HUD has also provided an Implementation Sheet for HUD’s Title VI Guidance Regarding Marketing and Application Processing at Subsidized Multifamily Housing Properties to assist owners and agents as they evaluate their marketing strategies.

Family Self Sufficiency Final Rule Published 


HUD has announced the Final Rule implementing the re-authorization of the Family Self Sufficiency (FSS) program published in the Federal Register on May 17, 2022. FSS is a voluntary program for multifamily owners and residents that provides incentives and support to help families living in HUD-assisted housing to increase their earnings and build financial assets.  

HUD anticipates that these changes will simplify the operation of the Multifamily FSS programs.  The new final rule updates regulations under 24 CFR 984 and 24 CFR 877 and creates important changes for FSS programs in Multifamily properties, highlights of which are described below.  

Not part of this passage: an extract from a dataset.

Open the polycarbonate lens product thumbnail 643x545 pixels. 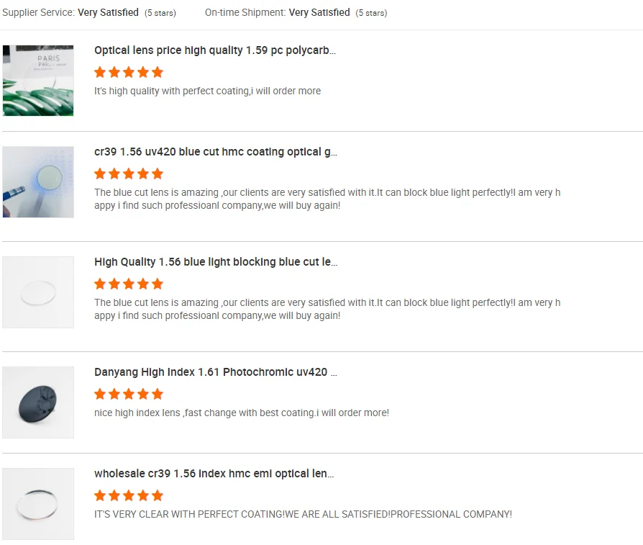click(38, 81)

There have been some major changes that HUD is highlighting for Operating Programs.  Those include, but are not limited to: 

  • New Reporting Forms and escrow calculation worksheets (listed below under New Forms)  
  • Reduced burden of reporting – from quarterly reports to annual reports  
  • New requirements for action plans; most owners will need to submit new action plans to match the new reporting requirements, but we expect most required changes to be small. 
  • More ability to pool resources with other FSS programs, including those operated by PHAs  

In addition, there are three new reporting forms for Multifamily FSS programs, all of which can be found on the HUD Multifamily website under “Asset Management Quick Links”:

  • HUD 52650 Contract of Participation – incorporating all of the regulatory changes through the new final rule;  
  • Multifamily FSS Reporting Tool Instructions 2022; and  
  • Monthly FSS Escrow Credit Worksheet 2022  


Owners are reminded that you must submit your action plan with the action plan checklist. This can be found on the FSS Program Website 

Important Dates to keep in mind; the final rule goes into effect on June 17th, and all required changes to programs (e.g., new action plans) must occur before November 14th

This means that starting on June 17th Multifamily FSS program operators should discontinue submitting quarterly reports and that all changes to action plans must be submitted before November 14th. Note that edited action plan must be approved by HUD before owners can begin using the new forms and that all participants (including existing participants) must sign the new contract of participation. You cannot enroll new participants in your FSS program until your revised action plans are approved.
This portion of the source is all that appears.